EXERCICE PROPOSÉ 1
Répondez aux questions suivantes à partir de l'extrait sur l'enquête menée en Chine.
(a) En quelle année la World Values Survey a-t-elle été conduite en Chine ?
(b) Quelle équipe conduit l'enquête de terrain ?
(c) Pour quelle raison la question sur le rôle d'Amnesty International n'est-elle pas posée ?
EXERCICE PROPOSÉ 2
Transcrivez fidèlement le passage de l'extrait commençant par « À quoi pensent » et se poursuivant jusqu'à « quelques résultats saillants. ».

EXTRAIT DU TEXTE
▽

À quoi pensent les Chinois? edit
Lorsque les médias ou les experts parlent de la Chine, ils le font généralement dans une perspective géopolitique en considérant l’Empire du milieu comme une entité homogène guidée par ses intérêts stratégiques et tenue par la main de fer de son dirigeant suprême. Et de fait, on parle très peu des Chinois eux-mêmes et de ce qu’ils pensent. Il est vrai que les voix dissidentes étant censurées en Chine, on peut penser qu’il est vain de sonder les reins et les cœurs de ses habitants, le résultat risquant d’être celui d’un pur conformisme, par endoctrinement ou par crainte. Pourtant une grande étude internationale, la World Values Survey, a été conduite en 2018 en Chine et ce papier en présente quelques résultats saillants.
La question se pose évidemment : peut-on se fier aux résultats ? Une telle étude menée en Chine ne peut se faire sans l’aval des autorités, c’est d’ailleurs mentionné dans le cahier des charges de l’enquête. L’enquête de terrain est conduite par une équipe chinoise, en l’occurrence le Center for Public Opinion Research, de l’Université Jiao Tong de Shanghai[i]. L’enquête menée en Chine prend soin également d’éviter de poser des questions « politiquement sensibles » ou qui « sont peu pertinentes dans le contexte chinois ». Par exemple, une question sur le rôle d’Amnesty International n’est pas posée parce que, précise le survey methodology report, « très peu de personnes en Chine ont entendu parler d’Amnesty International ». De même une série de questions sur l’étendue de la corruption dans diverses instances du pays est éliminée car trop politiquement sensible. C’est le cas également de questions sur l’orientation politique ou le vote (puisque « il n’y a pas d’élections pluralistes en Chine »).

△

DONNÉES DISPONIBLES
▽

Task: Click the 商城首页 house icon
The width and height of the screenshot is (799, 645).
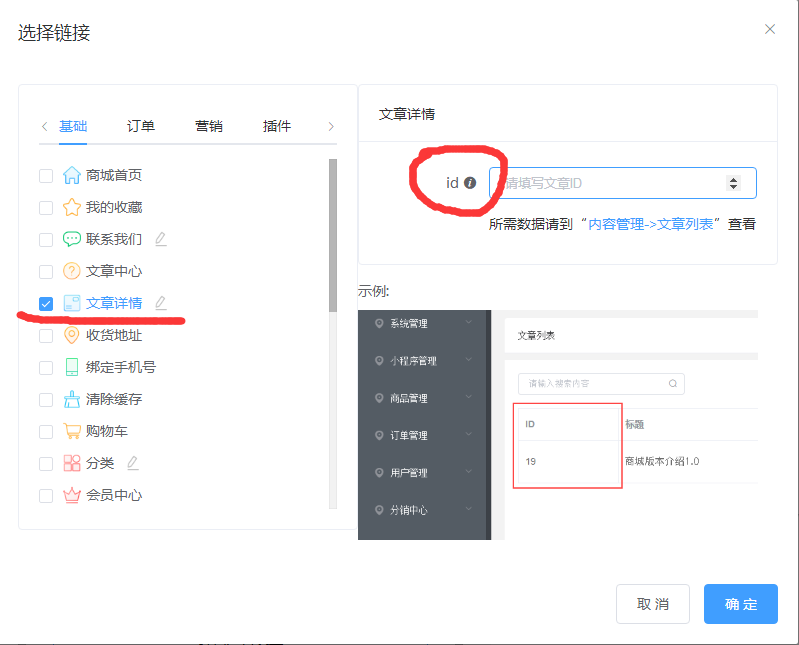Action: click(72, 175)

△

CORRIGÉ 1
(a) En 2018.
(b) Le Center for Public Opinion Research, de l'Université Jiao Tong de Shanghai.
(c) Parce que très peu de personnes en Chine ont entendu parler d'Amnesty International.

CORRIGÉ 2
À quoi pensent les Chinois? edit
Lorsque les médias ou les experts parlent de la Chine, ils le font généralement dans une perspective géopolitique en considérant l’Empire du milieu comme une entité homogène guidée par ses intérêts stratégiques et tenue par la main de fer de son dirigeant suprême. Et de fait, on parle très peu des Chinois eux-mêmes et de ce qu’ils pensent. Il est vrai que les voix dissidentes étant censurées en Chine, on peut penser qu’il est vain de sonder les reins et les cœurs de ses habitants, le résultat risquant d’être celui d’un pur conformisme, par endoctrinement ou par crainte. Pourtant une grande étude internationale, la World Values Survey, a été conduite en 2018 en Chine et ce papier en présente quelques résultats saillants.